Somehow, I have survived round one with miraculously minor injuries. Awkward-middle-of-my-chest injuries with bandages that completely ruin my style. But minor. And so what do I decide to do? Test my luck again. Yeah. That always works out in ever story never. But once again, they have ruined me for whatever great advice my common sense would have surely given.
I'd been relaxing in Grave dorm as per usual when the phone call came. Fortunately I was able to high-tail it out of there before my friends or boyfriend or anyone else saw my reaction. I've learned to compensate my complete inability to lie with an excellent ability to flee like a yellow-bellied coward. I'm just not...ready to talk about it yet. I keep hoping if I just do what they say everything will go away. Stupid, but I'm an optimist at heart.

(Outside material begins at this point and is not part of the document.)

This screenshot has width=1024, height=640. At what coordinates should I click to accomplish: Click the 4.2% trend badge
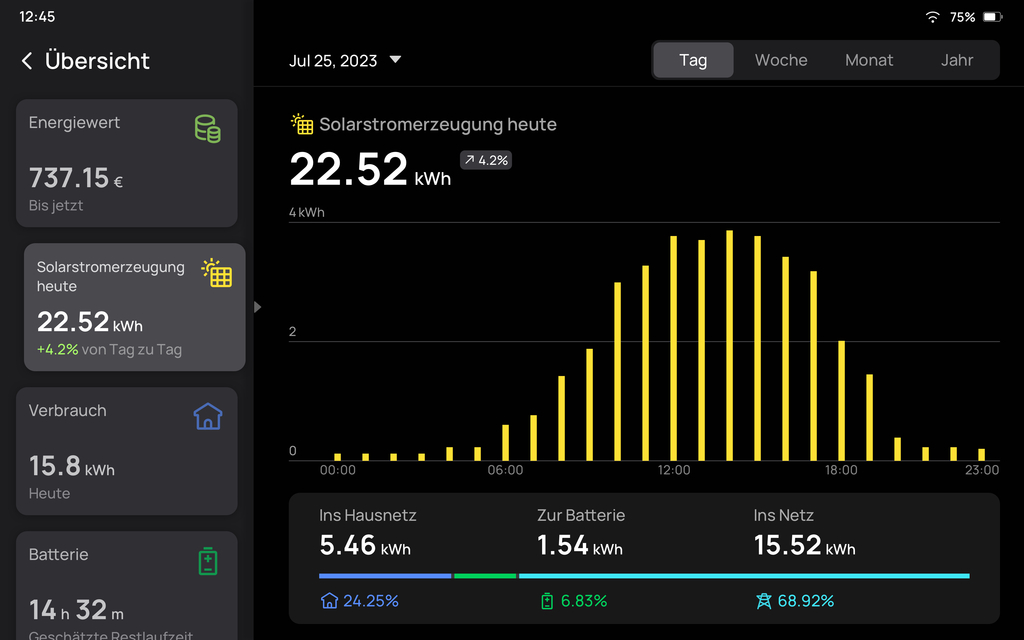click(x=486, y=160)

The call came with the dulcet tunes of the Spice Girls, singing about lovers and friends and all sorts of wonderfully useless fluff. They have ruined that song for me forever. Just another tally on their ever lengthening list of evil deeds. Sitka's probably right: Getting involved with a swamp cult was definitely NOT one of my more brilliant moves. Desperate measures and all that...But I can't back out now...
"Ms. Hayes?" Dr. Chevalier's voice came through my pink cell phone unnaturally clear and nasal. In order to temper my fear, I like to imagine him with bug glasses and his pants up to his arm pits. Oh and with his mom's spaghetti sauce on his sleeves. And socks with sandles. I'm weak for the classics. He was probably the kid everyone ignored in high school and has still to this day never kissed anyone but his mother. I'm determined never to meet him in person so I can continue this delusion, thank you very much.
"We have reviewed your last battle and have found your actions rather...inadequate." My heart took a swan dive to my feet. Fingers clenched around my precious new i-phone, I waited impatiently for the Doctor to continue. What a way to start a conversation. No greeting, no attempts at common curtesy. He's worse than my mother.
"It seems that rather than show any real physical or magical potential, you relied not only on your warp, but also your opponent to protect you from it. It seems to us very...convenient." Oh how I'd love to show him 'convenient'- preferably with a fist in his big ugly glasses! The way he ended all his sentences with a pause before the last word was seriously starting to grate on my nerves.
"The demon l-law- er, I mean, uh...Cal...was a u-unique opponent," I mumbled in my defense. It almost felt as if my first opponent hadn't really wanted me dead at all. The doctor went on as if he hadn't heard me.
"However since the round was still called in your favor, we have decided to over-look this matter and focus instead on your next battle. Please be aware we will be watching specifically your decisions and abilities. Any further inspection of your worthiness for our...program...will be decided then. Do you understand?"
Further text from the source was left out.